━━ Records provided

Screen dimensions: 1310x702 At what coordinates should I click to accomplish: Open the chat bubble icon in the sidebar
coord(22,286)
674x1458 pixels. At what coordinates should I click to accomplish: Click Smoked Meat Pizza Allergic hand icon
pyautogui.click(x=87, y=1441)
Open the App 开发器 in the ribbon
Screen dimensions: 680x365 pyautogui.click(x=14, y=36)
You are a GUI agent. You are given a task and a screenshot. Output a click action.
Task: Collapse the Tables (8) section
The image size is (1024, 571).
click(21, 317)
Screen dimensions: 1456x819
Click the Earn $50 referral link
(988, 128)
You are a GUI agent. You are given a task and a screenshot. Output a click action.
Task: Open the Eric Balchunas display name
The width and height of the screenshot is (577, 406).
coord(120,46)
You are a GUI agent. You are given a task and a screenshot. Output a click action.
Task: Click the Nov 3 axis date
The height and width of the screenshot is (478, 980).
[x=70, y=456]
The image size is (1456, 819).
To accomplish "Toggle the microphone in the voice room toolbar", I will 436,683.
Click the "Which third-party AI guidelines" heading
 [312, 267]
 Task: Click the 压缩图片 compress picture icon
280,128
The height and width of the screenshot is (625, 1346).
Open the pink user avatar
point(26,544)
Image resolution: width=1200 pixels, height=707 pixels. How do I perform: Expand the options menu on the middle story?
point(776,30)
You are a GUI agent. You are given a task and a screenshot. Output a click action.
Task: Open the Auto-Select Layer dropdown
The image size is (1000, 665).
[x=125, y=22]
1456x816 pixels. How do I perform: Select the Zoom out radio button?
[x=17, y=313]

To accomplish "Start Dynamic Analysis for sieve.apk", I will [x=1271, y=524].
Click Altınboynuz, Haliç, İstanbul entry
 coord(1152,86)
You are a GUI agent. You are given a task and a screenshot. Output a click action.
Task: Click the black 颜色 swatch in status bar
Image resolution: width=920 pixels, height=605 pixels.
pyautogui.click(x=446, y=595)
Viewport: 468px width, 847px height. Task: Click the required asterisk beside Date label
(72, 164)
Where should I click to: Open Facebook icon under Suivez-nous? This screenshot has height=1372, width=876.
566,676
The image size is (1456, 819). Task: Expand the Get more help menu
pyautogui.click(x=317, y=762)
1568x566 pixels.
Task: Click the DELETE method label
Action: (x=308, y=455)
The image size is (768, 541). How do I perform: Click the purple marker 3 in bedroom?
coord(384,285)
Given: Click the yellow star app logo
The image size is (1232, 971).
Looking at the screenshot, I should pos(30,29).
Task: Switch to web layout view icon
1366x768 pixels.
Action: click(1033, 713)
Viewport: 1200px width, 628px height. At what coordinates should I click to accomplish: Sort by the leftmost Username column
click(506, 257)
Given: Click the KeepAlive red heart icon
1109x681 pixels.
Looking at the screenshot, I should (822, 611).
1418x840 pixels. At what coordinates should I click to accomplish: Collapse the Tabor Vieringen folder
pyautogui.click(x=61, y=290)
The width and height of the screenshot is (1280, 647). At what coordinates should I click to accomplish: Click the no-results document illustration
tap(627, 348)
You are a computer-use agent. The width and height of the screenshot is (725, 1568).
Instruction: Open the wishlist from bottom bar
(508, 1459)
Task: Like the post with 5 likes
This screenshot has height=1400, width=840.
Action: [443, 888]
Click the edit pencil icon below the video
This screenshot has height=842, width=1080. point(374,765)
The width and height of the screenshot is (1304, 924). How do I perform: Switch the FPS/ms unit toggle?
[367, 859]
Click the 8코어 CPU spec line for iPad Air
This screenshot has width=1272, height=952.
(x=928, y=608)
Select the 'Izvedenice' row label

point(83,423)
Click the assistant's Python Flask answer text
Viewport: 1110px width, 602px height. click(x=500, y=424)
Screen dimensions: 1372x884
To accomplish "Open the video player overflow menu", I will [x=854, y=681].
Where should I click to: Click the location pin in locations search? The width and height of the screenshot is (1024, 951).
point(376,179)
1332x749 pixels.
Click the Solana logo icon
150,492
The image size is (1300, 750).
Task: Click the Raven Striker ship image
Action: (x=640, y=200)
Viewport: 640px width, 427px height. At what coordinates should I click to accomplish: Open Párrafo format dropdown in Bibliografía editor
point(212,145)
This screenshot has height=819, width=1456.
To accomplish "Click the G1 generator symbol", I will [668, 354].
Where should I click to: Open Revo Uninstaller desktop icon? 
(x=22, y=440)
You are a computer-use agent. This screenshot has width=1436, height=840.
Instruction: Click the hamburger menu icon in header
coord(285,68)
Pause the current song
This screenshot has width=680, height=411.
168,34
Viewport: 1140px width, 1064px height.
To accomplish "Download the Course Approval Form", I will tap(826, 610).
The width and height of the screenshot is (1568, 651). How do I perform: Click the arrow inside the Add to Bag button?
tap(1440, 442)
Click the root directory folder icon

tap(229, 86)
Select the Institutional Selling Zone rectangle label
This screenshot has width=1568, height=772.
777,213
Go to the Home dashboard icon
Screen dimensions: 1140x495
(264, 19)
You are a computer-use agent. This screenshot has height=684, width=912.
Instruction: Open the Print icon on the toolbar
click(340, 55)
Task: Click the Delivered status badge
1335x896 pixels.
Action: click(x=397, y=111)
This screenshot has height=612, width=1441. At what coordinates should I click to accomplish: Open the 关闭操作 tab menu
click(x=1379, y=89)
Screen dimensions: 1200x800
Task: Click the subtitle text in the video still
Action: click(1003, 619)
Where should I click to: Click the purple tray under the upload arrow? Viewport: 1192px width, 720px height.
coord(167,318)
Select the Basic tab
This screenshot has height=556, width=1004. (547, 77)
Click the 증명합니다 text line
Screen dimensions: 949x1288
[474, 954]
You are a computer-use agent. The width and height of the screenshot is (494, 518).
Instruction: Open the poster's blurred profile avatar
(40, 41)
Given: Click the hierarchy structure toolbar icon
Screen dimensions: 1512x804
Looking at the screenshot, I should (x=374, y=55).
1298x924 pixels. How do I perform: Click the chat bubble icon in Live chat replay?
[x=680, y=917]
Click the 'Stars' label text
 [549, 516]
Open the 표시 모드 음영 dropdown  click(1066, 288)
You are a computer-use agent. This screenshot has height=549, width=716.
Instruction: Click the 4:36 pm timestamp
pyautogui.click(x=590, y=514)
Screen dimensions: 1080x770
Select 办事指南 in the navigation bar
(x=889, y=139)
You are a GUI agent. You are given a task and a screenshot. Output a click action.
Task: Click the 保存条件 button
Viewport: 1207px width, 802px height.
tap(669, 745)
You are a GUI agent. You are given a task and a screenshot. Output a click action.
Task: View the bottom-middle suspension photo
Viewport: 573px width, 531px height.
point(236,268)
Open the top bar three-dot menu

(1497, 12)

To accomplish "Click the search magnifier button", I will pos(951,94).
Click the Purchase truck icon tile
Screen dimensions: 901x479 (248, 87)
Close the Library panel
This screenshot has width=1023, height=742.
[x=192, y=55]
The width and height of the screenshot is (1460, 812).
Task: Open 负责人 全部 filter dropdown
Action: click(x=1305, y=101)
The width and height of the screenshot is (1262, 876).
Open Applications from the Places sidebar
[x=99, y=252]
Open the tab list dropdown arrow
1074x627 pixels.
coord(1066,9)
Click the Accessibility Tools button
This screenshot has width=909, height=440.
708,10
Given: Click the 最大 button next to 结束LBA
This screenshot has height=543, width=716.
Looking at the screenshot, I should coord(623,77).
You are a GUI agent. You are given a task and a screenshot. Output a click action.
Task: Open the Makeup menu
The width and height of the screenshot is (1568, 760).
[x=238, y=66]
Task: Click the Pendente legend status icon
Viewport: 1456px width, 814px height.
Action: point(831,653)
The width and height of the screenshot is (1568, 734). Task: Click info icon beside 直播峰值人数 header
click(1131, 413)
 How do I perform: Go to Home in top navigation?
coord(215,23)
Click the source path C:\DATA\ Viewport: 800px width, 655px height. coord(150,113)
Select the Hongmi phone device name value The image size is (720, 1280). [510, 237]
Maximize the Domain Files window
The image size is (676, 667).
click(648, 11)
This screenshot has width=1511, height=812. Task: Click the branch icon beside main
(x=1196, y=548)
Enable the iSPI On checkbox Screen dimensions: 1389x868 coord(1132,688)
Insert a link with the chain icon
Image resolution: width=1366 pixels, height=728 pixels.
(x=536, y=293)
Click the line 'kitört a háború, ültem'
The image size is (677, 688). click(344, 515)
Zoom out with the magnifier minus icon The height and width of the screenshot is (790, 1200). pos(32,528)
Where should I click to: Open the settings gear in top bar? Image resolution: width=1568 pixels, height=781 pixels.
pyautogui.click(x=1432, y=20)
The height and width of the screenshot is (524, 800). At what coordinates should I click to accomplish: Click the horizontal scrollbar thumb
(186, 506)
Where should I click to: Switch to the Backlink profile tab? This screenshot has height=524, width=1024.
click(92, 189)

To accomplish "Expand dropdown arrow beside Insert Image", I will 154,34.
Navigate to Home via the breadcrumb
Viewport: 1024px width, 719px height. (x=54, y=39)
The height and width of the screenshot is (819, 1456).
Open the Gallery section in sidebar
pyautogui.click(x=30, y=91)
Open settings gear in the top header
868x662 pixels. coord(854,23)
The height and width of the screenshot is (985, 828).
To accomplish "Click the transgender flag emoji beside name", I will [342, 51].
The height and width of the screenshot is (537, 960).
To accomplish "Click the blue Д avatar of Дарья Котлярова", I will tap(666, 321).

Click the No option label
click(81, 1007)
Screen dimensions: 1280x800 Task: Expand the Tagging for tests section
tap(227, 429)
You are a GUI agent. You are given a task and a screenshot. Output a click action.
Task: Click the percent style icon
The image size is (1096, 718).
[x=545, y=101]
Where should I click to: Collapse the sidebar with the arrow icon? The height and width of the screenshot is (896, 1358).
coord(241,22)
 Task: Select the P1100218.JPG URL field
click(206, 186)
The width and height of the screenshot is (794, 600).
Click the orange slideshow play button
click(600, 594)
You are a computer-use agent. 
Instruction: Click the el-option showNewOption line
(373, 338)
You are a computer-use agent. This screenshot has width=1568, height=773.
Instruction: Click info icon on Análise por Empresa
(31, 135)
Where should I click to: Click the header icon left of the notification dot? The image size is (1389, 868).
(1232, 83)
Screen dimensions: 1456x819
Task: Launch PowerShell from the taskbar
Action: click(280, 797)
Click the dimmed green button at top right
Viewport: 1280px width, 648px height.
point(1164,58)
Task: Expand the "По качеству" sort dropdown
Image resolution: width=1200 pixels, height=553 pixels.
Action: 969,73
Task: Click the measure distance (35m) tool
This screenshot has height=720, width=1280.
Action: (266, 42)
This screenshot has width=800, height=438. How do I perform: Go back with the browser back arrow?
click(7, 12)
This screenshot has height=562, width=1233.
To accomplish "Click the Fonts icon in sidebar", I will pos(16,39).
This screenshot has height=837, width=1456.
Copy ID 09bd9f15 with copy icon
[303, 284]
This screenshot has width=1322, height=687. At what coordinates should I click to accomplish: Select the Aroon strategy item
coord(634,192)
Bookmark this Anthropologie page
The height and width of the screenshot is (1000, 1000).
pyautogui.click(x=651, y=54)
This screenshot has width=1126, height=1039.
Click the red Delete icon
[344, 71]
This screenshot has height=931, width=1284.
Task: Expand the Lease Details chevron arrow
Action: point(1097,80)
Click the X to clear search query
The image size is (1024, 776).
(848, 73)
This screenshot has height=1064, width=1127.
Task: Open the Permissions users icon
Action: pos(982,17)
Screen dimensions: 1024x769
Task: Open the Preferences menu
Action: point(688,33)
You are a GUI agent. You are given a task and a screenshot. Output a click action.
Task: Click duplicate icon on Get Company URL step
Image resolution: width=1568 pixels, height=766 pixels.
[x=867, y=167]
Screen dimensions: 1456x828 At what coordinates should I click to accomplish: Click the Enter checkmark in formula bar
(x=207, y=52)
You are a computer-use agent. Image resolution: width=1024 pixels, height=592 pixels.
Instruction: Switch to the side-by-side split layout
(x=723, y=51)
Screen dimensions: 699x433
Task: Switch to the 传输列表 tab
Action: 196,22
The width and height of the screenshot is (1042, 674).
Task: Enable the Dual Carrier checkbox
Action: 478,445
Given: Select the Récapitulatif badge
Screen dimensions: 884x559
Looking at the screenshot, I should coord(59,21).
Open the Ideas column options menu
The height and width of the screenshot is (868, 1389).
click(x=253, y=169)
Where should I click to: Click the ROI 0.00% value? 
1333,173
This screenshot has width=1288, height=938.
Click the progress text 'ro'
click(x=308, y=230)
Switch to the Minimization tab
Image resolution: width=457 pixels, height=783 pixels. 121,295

━━━━

• _The problem_
Rescale the data between the lines holding "The width and height of the screenshot is (1568, 734)." and "Click the source", inclusive: rewrite only those lines in full, multiplying every coordinate in the answers by 0.9 and rounding to whole numbers, with halves rounded up. Leave all other text unchanged.

• _Solution_
The width and height of the screenshot is (1568, 734). Task: Click info icon beside 直播峰值人数 header
click(1018, 372)
 How do I perform: Go to Home in top navigation?
coord(194,21)
Click the source path C:\DATA\ Viewport: 800px width, 655px height. coord(135,102)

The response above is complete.